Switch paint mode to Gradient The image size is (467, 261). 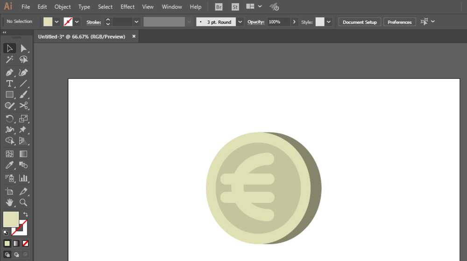[16, 243]
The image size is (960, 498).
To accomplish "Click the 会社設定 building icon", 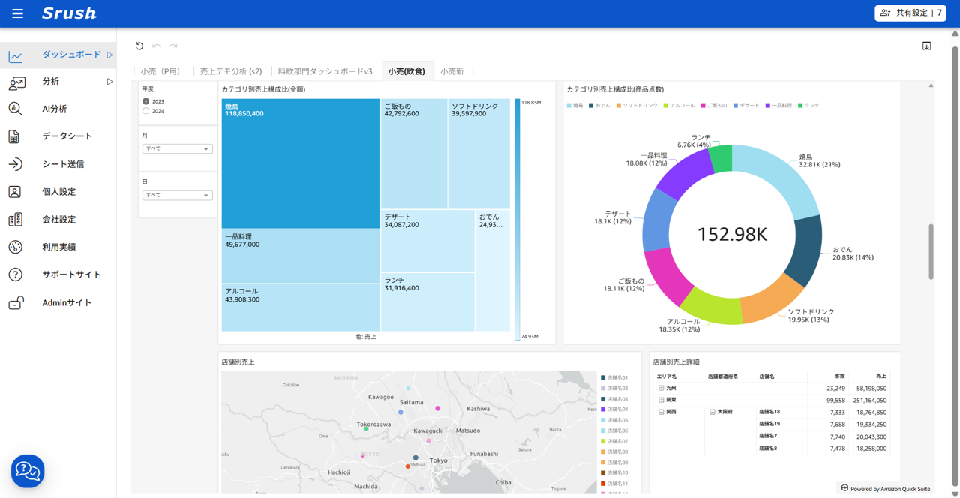I will tap(15, 220).

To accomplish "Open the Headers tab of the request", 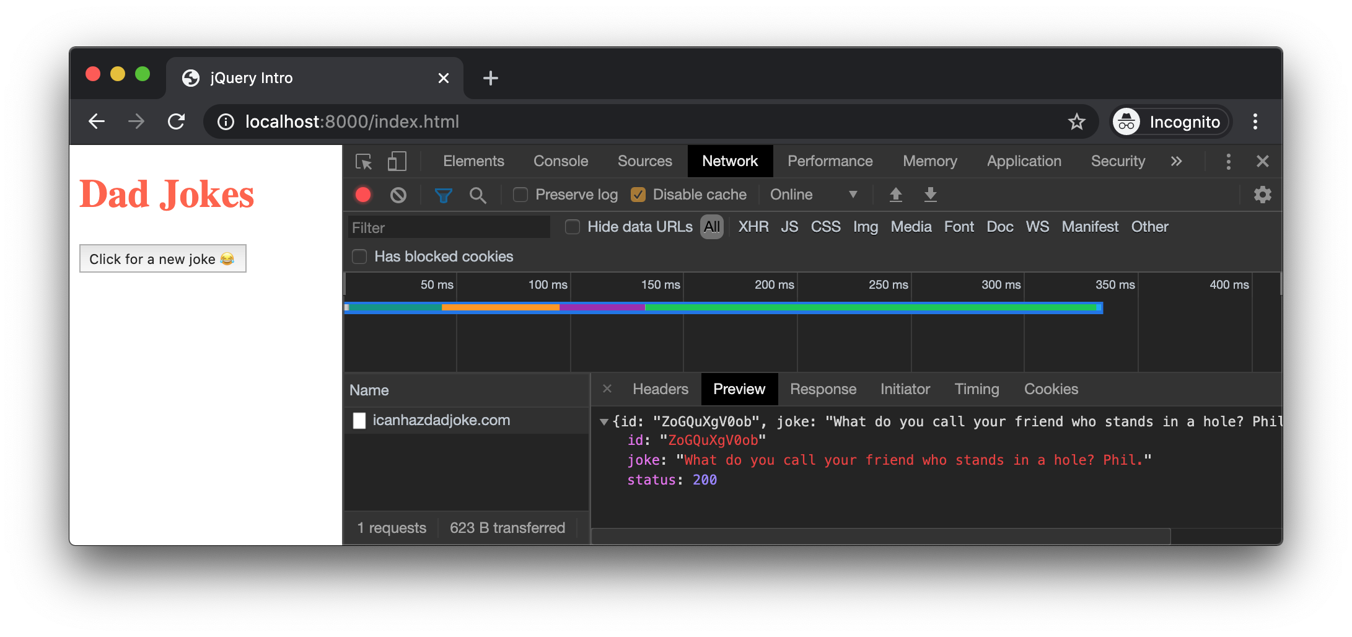I will coord(660,389).
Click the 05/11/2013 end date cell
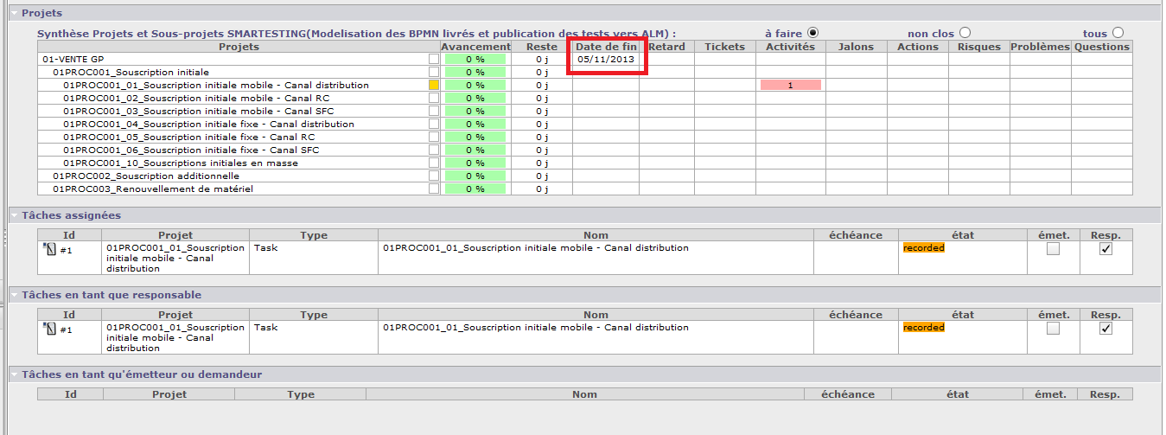This screenshot has height=435, width=1166. click(606, 60)
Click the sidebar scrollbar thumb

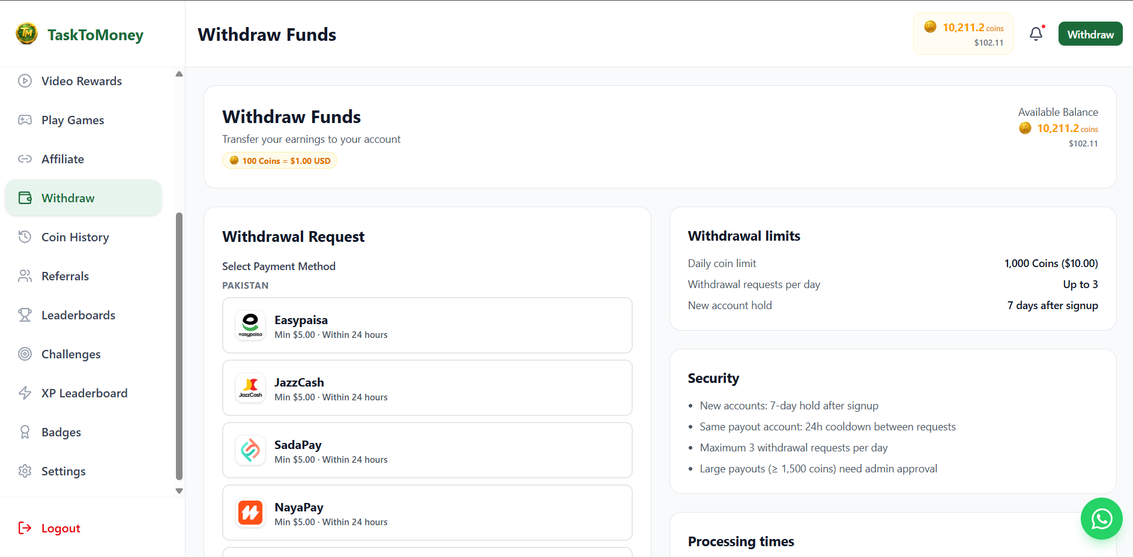tap(179, 346)
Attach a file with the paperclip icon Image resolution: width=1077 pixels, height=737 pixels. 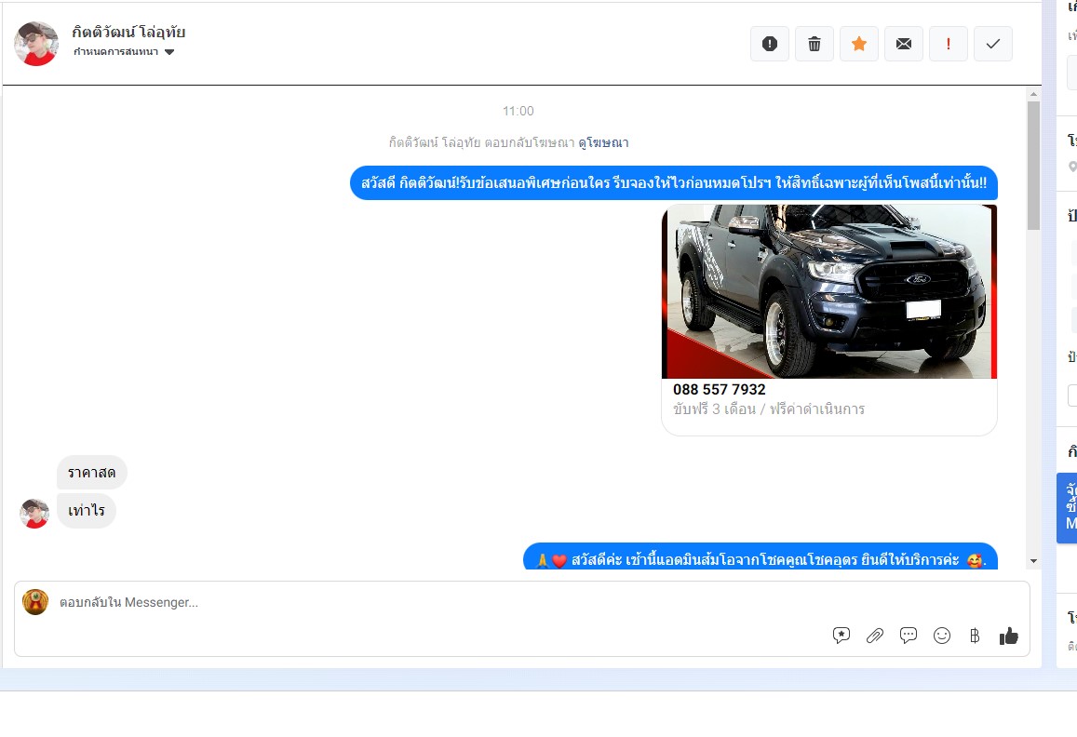875,636
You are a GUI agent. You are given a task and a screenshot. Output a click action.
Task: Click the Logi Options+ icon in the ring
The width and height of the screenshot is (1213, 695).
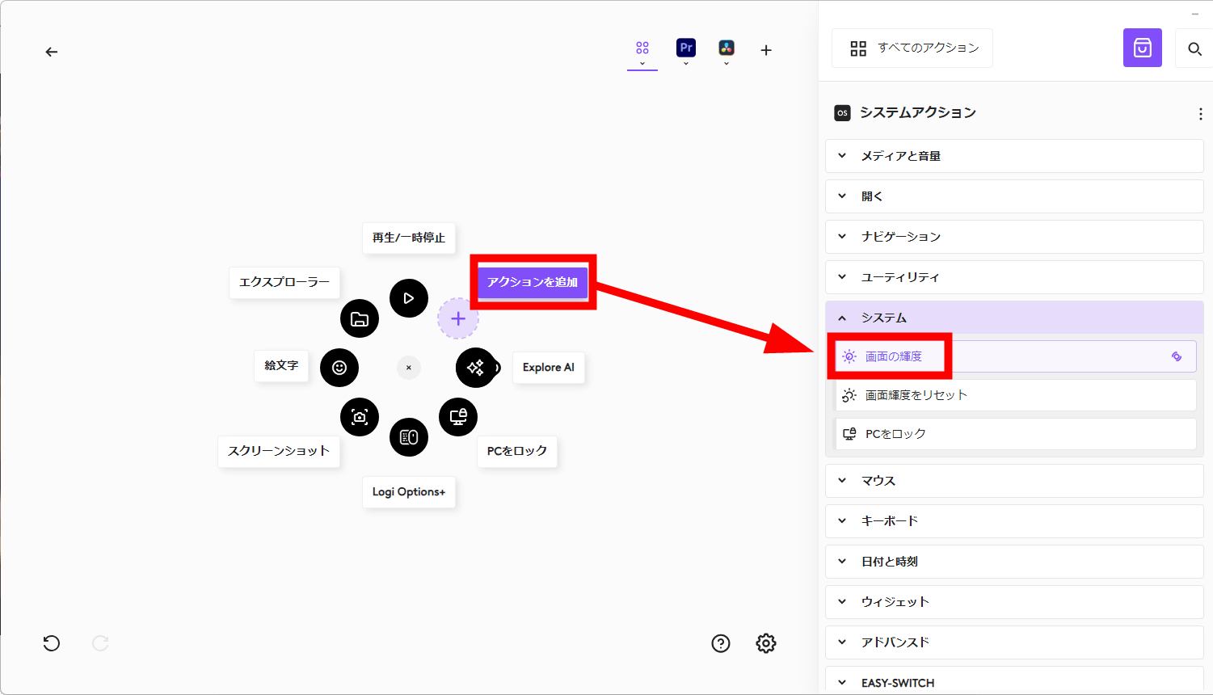[x=409, y=437]
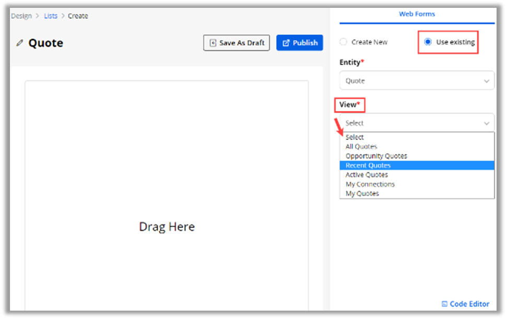This screenshot has height=319, width=507.
Task: Click the Drag Here canvas area
Action: pyautogui.click(x=167, y=227)
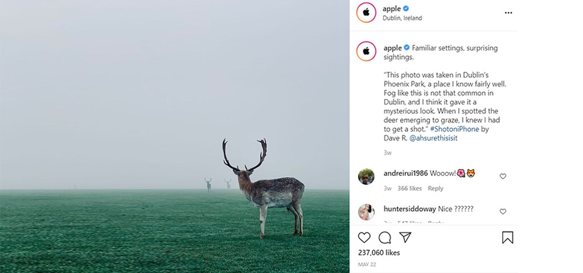Screen dimensions: 583x273
Task: Click the Apple logo avatar in post header
Action: (366, 13)
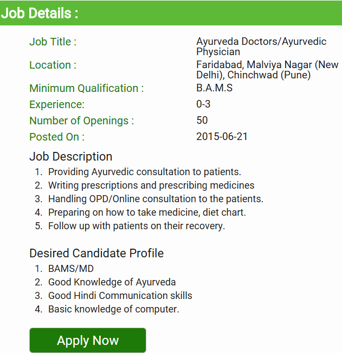Select the Ayurveda Doctors/Ayurvedic Physician title text
342x353 pixels.
tap(261, 46)

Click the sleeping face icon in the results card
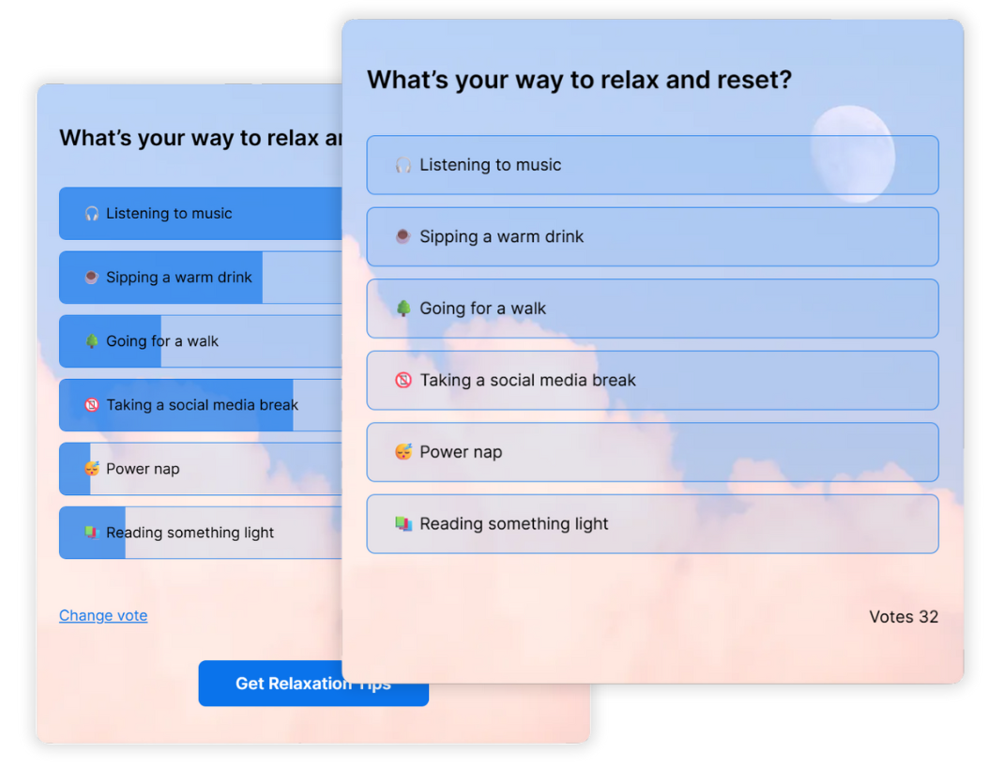coord(92,469)
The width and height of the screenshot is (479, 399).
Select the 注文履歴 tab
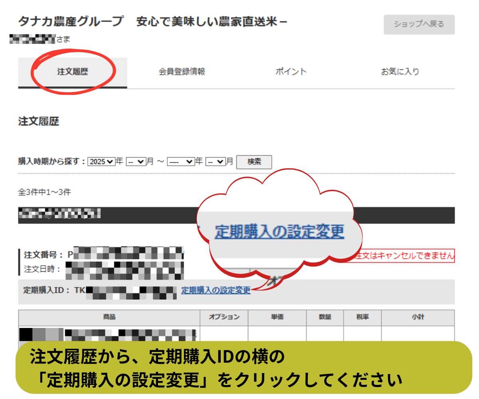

WHAT TO DO:
Only exact repeats of the lines from the one containing "Task: Click the Logi" through the end of the listing above are wanted here; pictures are not.

WRITTEN SOLUTION:
Task: Click the Logi Options+ icon in the ring
The width and height of the screenshot is (1213, 695).
[x=409, y=437]
This screenshot has height=319, width=507.
Task: Click the Drag Here canvas area
Action: pyautogui.click(x=167, y=227)
Screen dimensions: 583x273
Task: Click the Apple logo avatar in post header
Action: (366, 13)
Select the Ayurveda Doctors/Ayurvedic Physician title text
342x353 pixels.
tap(261, 46)

Click the sleeping face icon in the results card
coord(92,469)
The width and height of the screenshot is (479, 399).
Select the 注文履歴 tab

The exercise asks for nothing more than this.